TRY IT:
In the text on mosquitoes below, how soon do mosquito eggs hatch?

TEXT UNDER STUDY:
Some species are able to lay as many as 200 eggs up to three separate times, laying a new batch of eggs every third night. In light of this, frequent bites can be the signal that enough eggs are being produced to cause an infestation.
Mosquito bites, being bothersome and potentially dangerous, should be avoided whenever possible. This fact sheet provided by the CDC outlines the preventative measures that should be taken to avoid mosquito bites.
6 Egg Rafts and Floats:
Egg deposit locations vary by species, but most female mosquitoes lay their eggs in either stagnant water or small depressions that are susceptible to flooding. Mosquito eggs, which hatch within 24 to 48 hours, will typically either form a raft or a float. Some mosquitoes lay each of their eggs perpendicular to the water’s surface and close enough to each other that they all stick together, forming a raft. Rafts of roughly 200 eggs are around 1/4 of an inch long and 1/8 of an inch wide. They look like a small piece of debris floating on the water’s surface, but closer up, it is easier to see that they are, indeed, eggs.
Other mosquitoes lay their eggs parallel to the water’s surface and far enough apart that they don’t stick together. Sometimes these eggs will drift together and their ends will meet to form a loose mat called a float. This article from the CDC, detailing the life cycle of a malaria mosquito, contains an illustration of both a raft and a float.
7 Seeing Them Around Indoor Foods:
As we said, mosquitoes typically rely on plant nectar for nutrition so it’s normal to see them hovering around plants outside. However, seeing them hovering around plants, fruit, and other foods indoors is a sign of an infestation. When there are too many mosquitoes in one area, there may not be enough nectar to go around, which can lead some to wander indoors in search of food.
Mosquito Prevention Tips:
Besides being a major nuisance, mosquitoes can be quite dangerous. They are known to carry and spread many human diseases, including West Nile Virus, encephalitis, and zika virus. For that reason, mosquito infestations should be avoided at all costs.
To stop mosquito infestations there are certain precautions that should be taken. The following checklist can be used to minimize your risk of an infestation around the house and businesses.
- Remove as many sources of stagnant water as possible; this means disposing of cans, buckets, ceramic pots, and other similar containers that will hold water. Similarly, wheelbarrows and wading pools should be turned over when they are not in use.
- Water should not stagnate in birdbaths. Instead it should be changed regularly, ideally every day. The best course of action regarding bird baths is to empty them in the evening, considering that is when most birds go to sleep and mosquitoes come out to feed and lay eggs.
- Outdoor garbage and recycling containers should have drainage holes in the bottom, so they do not collect any rainwater or other liquids. Garbage cans should also have lids on them to avoid attracting mosquitoes who may be looking for food.
- Gutters should be cleaned every year, particularly if the leaves from surrounding trees tend to clog them.
- Aerating ornamental pools or stocking them with fish will help prevent mosquitoes from taking a liking to them.
- Swimming pools should be cleaned and chlorinated regularly and any water that may collect on pool covers should be removed often.
- Landscaping with plants and herbs that naturally repel mosquitoes, like citronella, lavender, marigold, and peppermint, will discourage mosquitoes from moving in.
Mosquitoes are pesky and potentially dangerous, but that doesn’t mean they have to put a damper on spring and summer activities. Mosquito Prevention and early identification can make sure of that.

GIVEN ENTRIES:

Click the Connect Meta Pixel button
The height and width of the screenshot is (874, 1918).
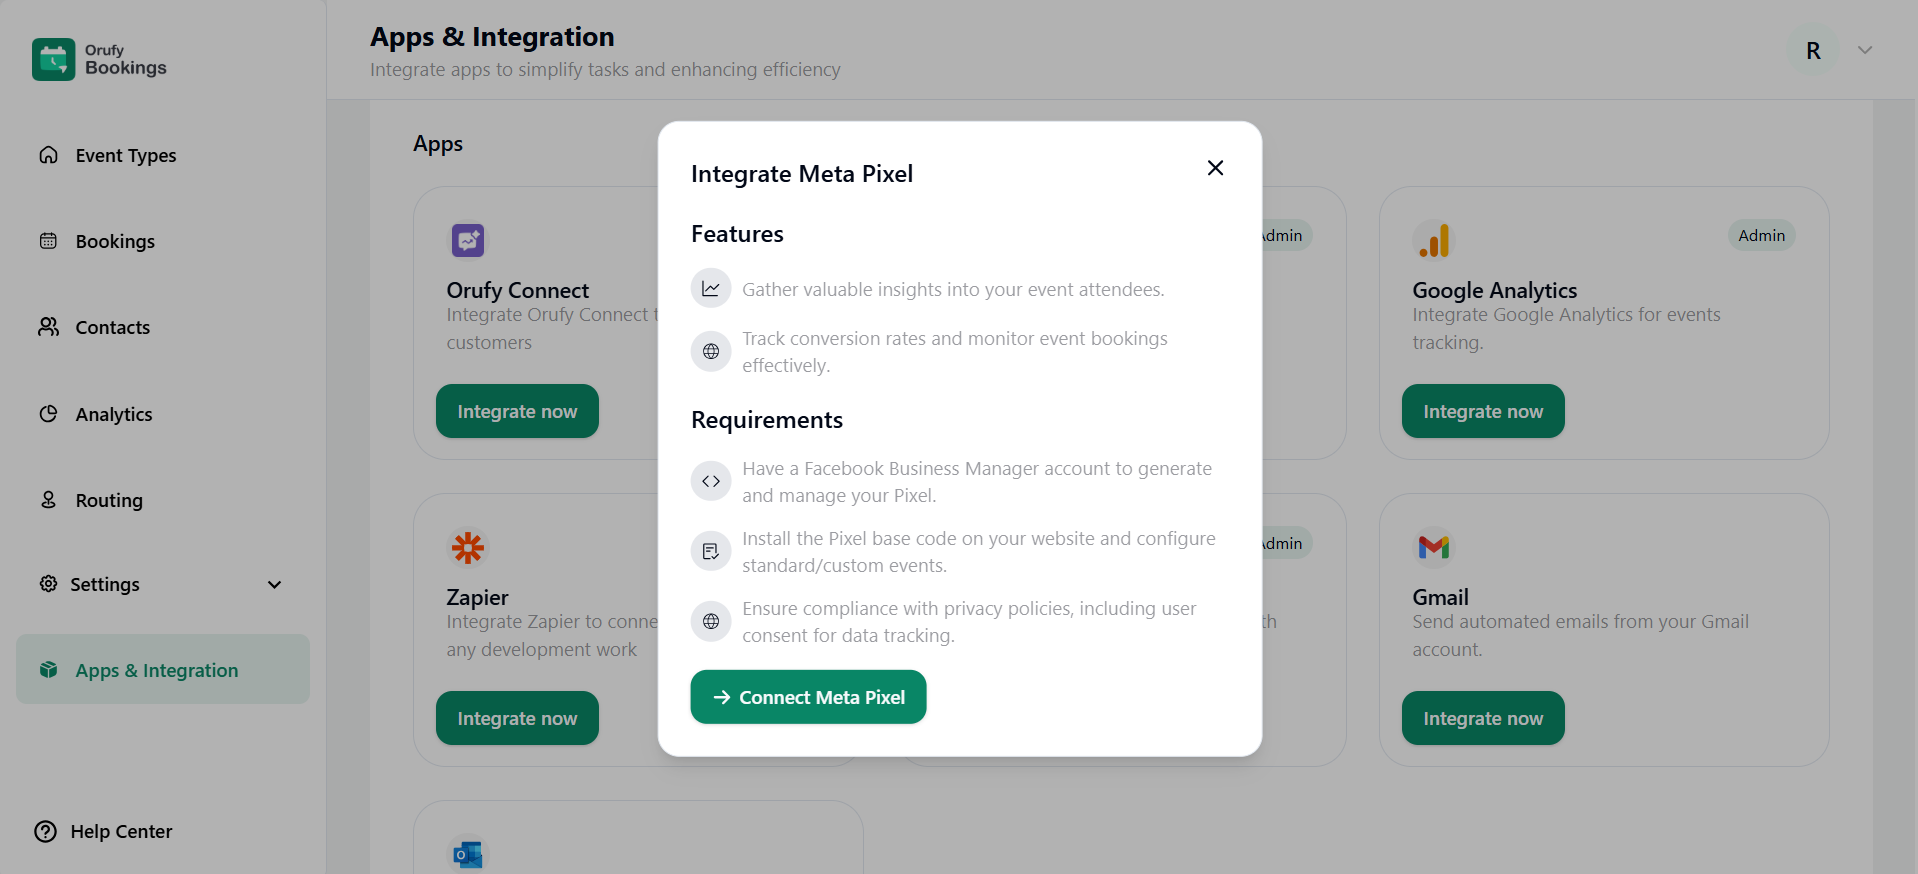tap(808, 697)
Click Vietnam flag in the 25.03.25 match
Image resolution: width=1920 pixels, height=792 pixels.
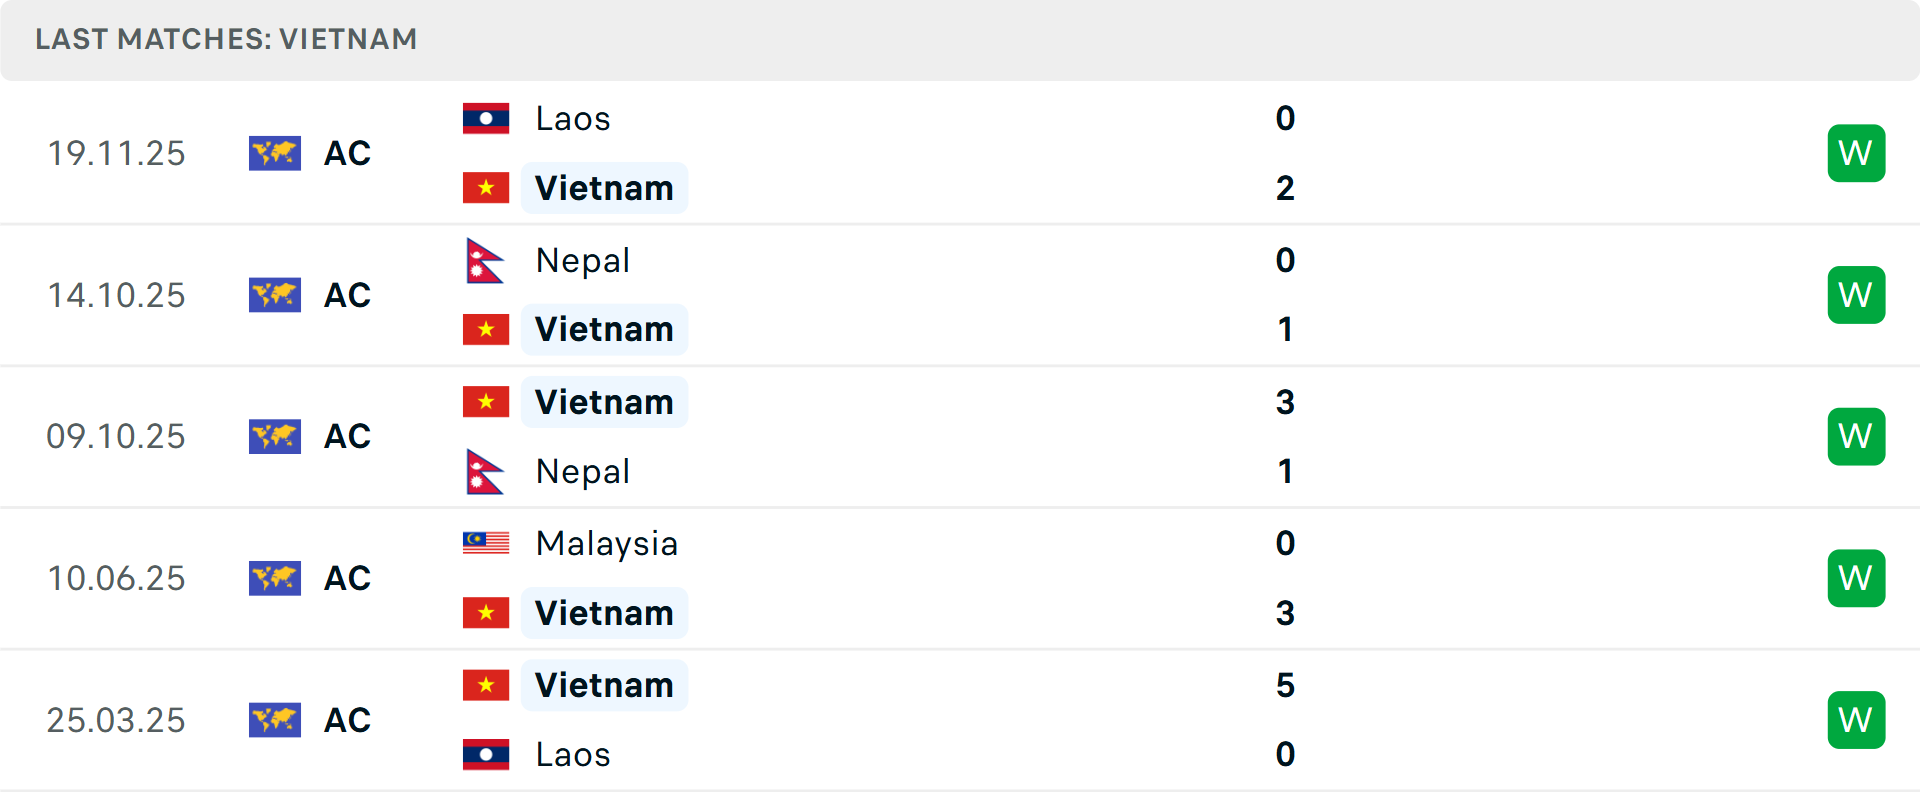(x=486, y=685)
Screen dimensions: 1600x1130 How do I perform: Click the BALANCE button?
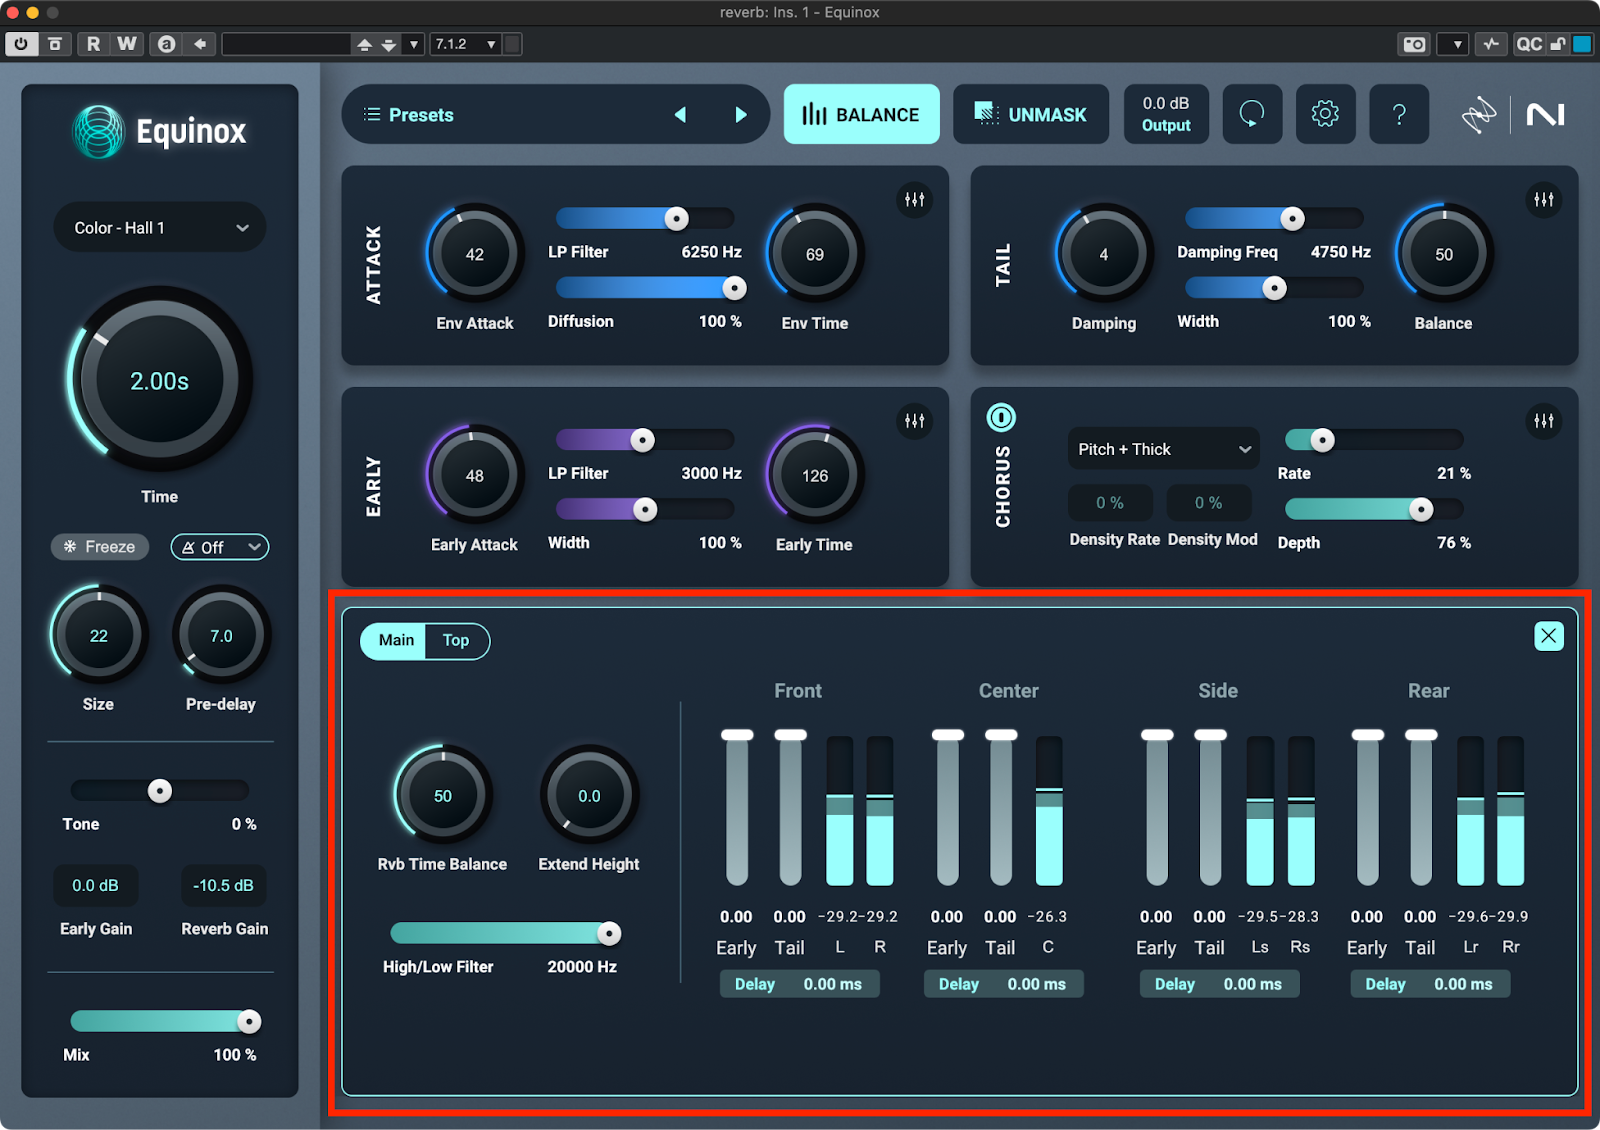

RESPONSE:
Within 24 to 48 hours.